■ PROBLEM TO SOLVE: Please copy each line of the data that includes the string "icon".

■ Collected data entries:
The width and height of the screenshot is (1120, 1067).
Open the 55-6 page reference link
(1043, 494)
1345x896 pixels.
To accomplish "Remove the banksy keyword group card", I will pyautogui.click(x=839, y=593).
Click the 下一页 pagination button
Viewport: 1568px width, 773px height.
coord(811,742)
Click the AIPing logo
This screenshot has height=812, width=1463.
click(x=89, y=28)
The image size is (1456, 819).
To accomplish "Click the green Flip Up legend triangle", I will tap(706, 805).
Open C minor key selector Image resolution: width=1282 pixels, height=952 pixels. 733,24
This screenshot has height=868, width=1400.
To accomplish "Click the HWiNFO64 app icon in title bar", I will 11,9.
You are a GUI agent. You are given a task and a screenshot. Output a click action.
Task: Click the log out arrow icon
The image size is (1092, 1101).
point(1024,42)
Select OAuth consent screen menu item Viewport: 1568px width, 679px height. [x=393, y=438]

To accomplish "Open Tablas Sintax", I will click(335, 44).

■ RESULT OF THE TASK:
To accomplish "Click the HWiNFO64 app icon in title bar", I will 11,9.
Task: Click the log out arrow icon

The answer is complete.